Ser maioria entre os candidatos não garante que a população negra será proporcionalmente representada na política. É o que aponta Fernando Nascimento dos Santos, professor do Iesb e da Unieuro, advogado criminalista e doutorando em direitos humanos e cidadania pela Universidade de Brasília (UnB). "A CLDF é um bom exemplo da desigualdade racial. Basta olhar as fotografias dos atuais deputados distritais (para perceber) que as características fenotípicas, por si só, denunciam que ainda há muito por fazer em relação ao acesso das mulheres e de pessoas negras. É um cenário que nos envergonha, se levarmos em consideração que mais da metade da população brasileira se autodeclara preta ou parda, enquanto a Câmara Distrital é ocupada majoritariamente por homens brancos", critica o especialista. Em 2018, dos 24 parlamentares eleitos para a CLDF, apenas três eram mulheres e 10 se definiram como negros.

Mudanças

Dos 447 candidatos negros nas eleições deste ano, ao menos 35 alteraram a autodeclaração racial entre pleitos. São candidatos que se registraram como brancos em 2018 ou 2014, mas que, agora, se inscreveram na Justiça Eleitoral como pardos. Deise Benedito condena a atitude, a qual chama de "afroconveniente." "Muitos desses candidatos jamais atuaram no combate à discriminação racial, nem se posicionaram contra o racismo institucional e a intolerância religiosa. Muitos ocuparam cargos públicos sem jamais apresentar nenhuma proposta de combate às desigualdades raciais. Ao burlarem (o sistema racial), se declaram sem ética nem compromisso com a coisa pública, o que é altamente nocivo à democracia, que prima pela transparência, verdade e coerência."

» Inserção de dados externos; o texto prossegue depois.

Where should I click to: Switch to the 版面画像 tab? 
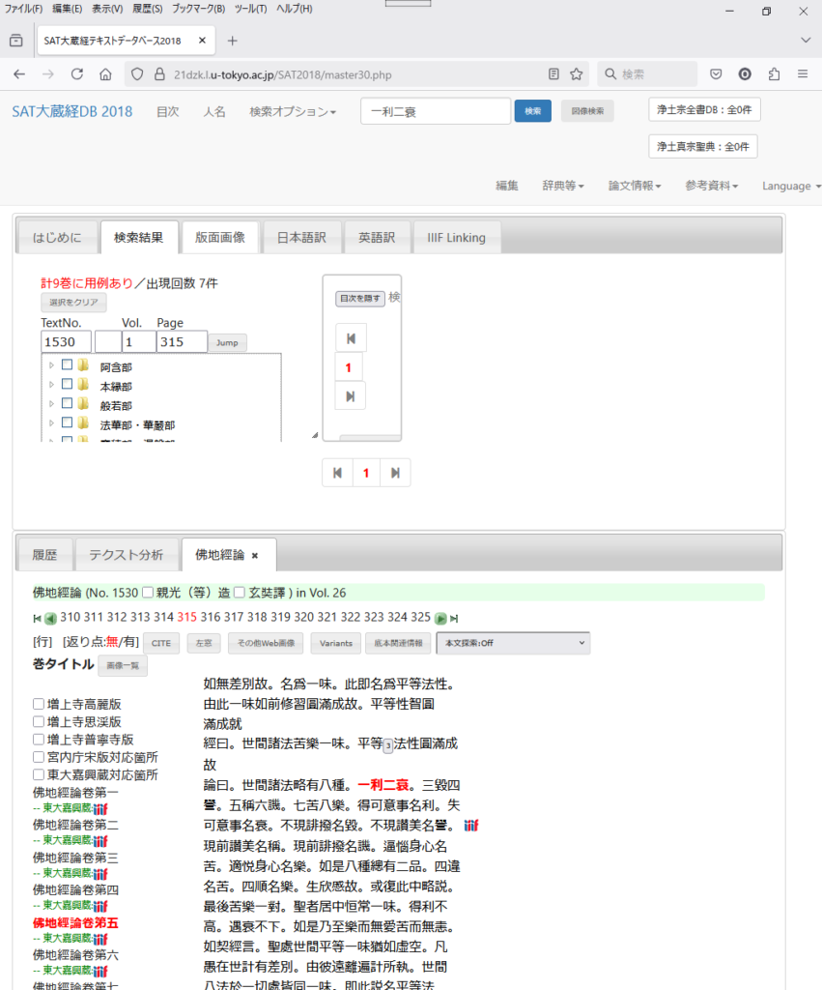(220, 237)
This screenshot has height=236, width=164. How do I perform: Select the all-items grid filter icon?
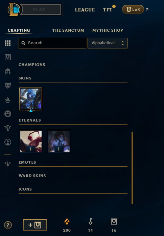point(8,43)
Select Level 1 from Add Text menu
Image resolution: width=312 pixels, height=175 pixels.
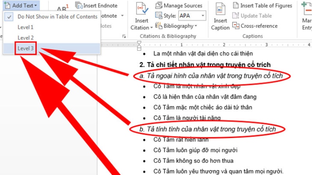(x=25, y=27)
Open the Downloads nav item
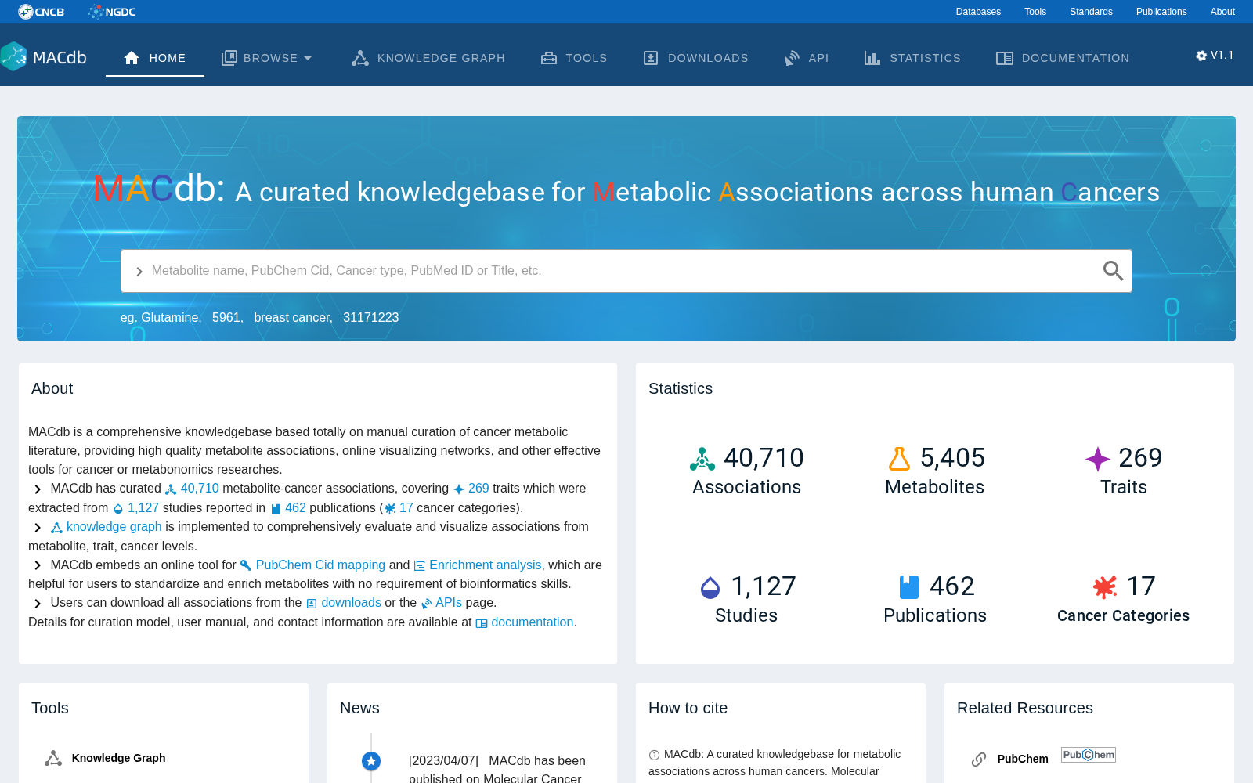 coord(695,58)
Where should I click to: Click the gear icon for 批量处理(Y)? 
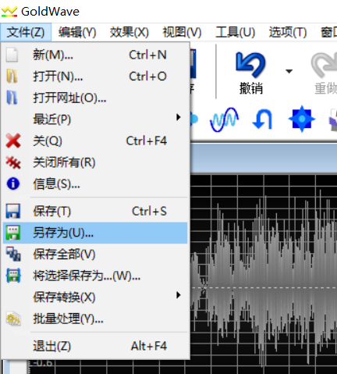point(13,319)
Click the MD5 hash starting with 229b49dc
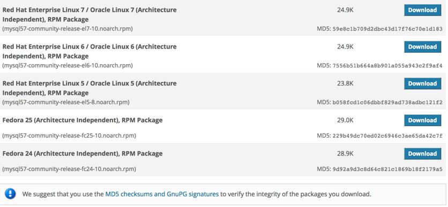The image size is (448, 207). (387, 136)
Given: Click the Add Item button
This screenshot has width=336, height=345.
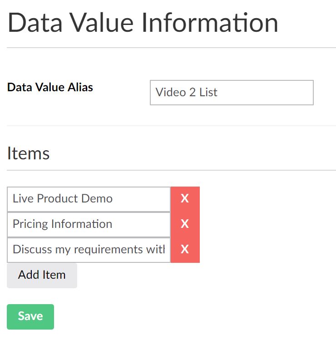Looking at the screenshot, I should point(42,275).
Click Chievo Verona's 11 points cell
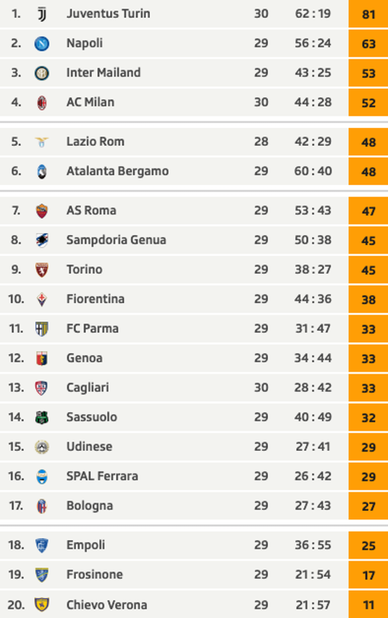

As mudanças, contudo, não podem ser analisadas unicamente sob o aspecto de fraude. "É preciso separar o joio do trigo", explica Fernando Nascimento. "Em uma sociedade racista como a brasileira, em que a 'brancura' sempre foi entendida como ideal de civilização, as pessoas negras, durante muito tempo, tinham vergonha de reconhecer a própria 'negritude'. Isso tem mudado, e cada vez mais as pessoas negras se autodeclaram pretas ou pardas."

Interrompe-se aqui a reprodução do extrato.